USA Wisconsin Ginseng Case Study II

Overview

SkyGlue helps HSU’s Ginseng, the largest North America ginseng producer and seller, detect failure on its order checkout page.

Company Bio

HSU’S Ginseng was founded in 1974 and sells Wisconsin ginseng across the globe. Its high standards for quality, purity and customer support have enabled the brand to be a world leader in American ginseng and its associated products.

SkyGlue Technologies used

  • Automatic event tracking
  • Registered visitor tracking

Case

Problem:

When analyzing the transaction report in Google Analytics, we noticed some transactions IDs were recorded multiple time, when each transaction ID should only be recorded once. Our first thought was that the Google’s e-commerce tracking code might have been placed on multiple pages, causing the code to fire multiple times. However, upon examination, we found no duplicate tracking issue existed.

Analysis:

When the aggregate level data analysis did not help, we needed to zoom in at the individual visitor level to find out what happened with these duplicate transactions.

We added SkyGlue visitor ID as a secondary dimension for these transactions in order to locate visitor IDs associated with these orders.
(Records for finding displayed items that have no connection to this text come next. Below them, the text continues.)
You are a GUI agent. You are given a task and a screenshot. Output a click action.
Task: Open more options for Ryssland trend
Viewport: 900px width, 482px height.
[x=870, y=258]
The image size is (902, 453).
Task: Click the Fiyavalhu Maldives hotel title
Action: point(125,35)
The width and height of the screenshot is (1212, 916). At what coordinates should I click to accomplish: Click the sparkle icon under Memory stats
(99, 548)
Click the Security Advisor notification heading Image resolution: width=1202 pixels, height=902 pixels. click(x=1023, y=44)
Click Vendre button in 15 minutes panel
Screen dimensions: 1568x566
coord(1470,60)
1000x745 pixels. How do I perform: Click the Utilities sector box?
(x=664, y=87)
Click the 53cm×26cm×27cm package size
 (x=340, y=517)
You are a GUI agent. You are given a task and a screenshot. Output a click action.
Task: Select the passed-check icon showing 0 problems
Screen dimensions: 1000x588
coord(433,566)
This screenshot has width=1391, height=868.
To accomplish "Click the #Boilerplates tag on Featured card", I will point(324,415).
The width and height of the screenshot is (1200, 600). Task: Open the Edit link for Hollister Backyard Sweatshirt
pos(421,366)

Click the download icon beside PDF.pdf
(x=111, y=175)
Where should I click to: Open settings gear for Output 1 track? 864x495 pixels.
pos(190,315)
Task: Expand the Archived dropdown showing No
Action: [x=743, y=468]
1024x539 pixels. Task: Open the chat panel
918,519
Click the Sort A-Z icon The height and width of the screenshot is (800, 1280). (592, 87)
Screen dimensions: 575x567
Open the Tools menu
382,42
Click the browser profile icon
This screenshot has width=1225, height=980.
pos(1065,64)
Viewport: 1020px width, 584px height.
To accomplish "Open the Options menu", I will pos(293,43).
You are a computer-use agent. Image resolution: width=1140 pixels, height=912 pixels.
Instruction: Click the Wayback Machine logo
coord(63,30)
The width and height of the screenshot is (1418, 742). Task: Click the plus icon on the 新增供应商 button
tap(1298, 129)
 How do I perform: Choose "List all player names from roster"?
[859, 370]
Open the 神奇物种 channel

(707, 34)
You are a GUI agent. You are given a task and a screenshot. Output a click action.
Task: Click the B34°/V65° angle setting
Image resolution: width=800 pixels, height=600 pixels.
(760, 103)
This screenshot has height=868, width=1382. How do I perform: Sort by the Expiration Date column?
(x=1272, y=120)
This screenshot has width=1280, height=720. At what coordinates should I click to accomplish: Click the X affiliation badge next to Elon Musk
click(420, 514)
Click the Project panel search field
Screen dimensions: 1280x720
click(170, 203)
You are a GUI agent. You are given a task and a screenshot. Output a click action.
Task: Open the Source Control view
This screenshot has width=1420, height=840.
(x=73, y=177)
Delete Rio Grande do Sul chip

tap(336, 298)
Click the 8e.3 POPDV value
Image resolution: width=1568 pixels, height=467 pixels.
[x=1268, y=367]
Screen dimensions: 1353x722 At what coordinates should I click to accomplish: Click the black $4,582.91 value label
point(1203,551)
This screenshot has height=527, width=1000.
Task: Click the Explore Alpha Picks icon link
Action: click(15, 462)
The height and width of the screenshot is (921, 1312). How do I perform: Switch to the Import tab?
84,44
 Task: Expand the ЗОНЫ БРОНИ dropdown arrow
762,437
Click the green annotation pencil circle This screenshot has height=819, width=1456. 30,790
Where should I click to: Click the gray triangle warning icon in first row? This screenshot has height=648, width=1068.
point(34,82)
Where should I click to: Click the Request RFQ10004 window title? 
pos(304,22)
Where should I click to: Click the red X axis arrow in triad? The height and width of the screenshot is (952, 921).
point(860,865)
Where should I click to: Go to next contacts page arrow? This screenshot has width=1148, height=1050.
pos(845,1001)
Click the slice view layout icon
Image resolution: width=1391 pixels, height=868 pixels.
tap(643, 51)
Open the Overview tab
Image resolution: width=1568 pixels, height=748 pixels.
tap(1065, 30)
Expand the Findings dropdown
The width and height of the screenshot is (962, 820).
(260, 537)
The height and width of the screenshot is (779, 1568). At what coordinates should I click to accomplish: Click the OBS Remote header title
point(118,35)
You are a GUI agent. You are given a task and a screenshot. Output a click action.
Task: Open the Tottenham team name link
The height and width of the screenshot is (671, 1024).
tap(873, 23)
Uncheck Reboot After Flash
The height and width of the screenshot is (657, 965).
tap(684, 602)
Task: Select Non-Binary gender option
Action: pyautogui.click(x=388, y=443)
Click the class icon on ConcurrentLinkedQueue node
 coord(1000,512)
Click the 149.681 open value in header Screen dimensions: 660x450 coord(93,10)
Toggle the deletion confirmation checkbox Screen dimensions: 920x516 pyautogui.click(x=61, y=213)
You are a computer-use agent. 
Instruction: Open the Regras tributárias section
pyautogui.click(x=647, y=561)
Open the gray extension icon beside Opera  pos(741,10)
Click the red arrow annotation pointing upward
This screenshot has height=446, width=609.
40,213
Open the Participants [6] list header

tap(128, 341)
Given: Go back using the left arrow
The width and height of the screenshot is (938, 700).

This allowed us to retrieve all details on these visitors in SkyGlue.

By analyzing the behavior of a couple of these visitors, we found they all visited the final step of placing ab order and reloaded the process multiple times. This indicates that they may have come across issues when placing orders.

We tested the check-out and complete-order process in Firefox and it did not show any errors.

We then analyzed more visitors and found the issue only happens with the Chrome browser. We then tested the check-out and complete-order process in Chrome and got errors after clicking the “Complete Order” button.

This was a website bug that only happened in the Chrome browser. When a visitor tries to place an order, the order processing has an error and the visitor gets the error on the website. He/she will likely try to place the order multiple times. The transaction was implemented to track the transaction even though the transaction failed on the website.

Action:

We reported the bug to the developers and they fixed the issue.

Result:

Customers were able to complete orders!  Google Analytics no longer shows multiple records for each transaction ID.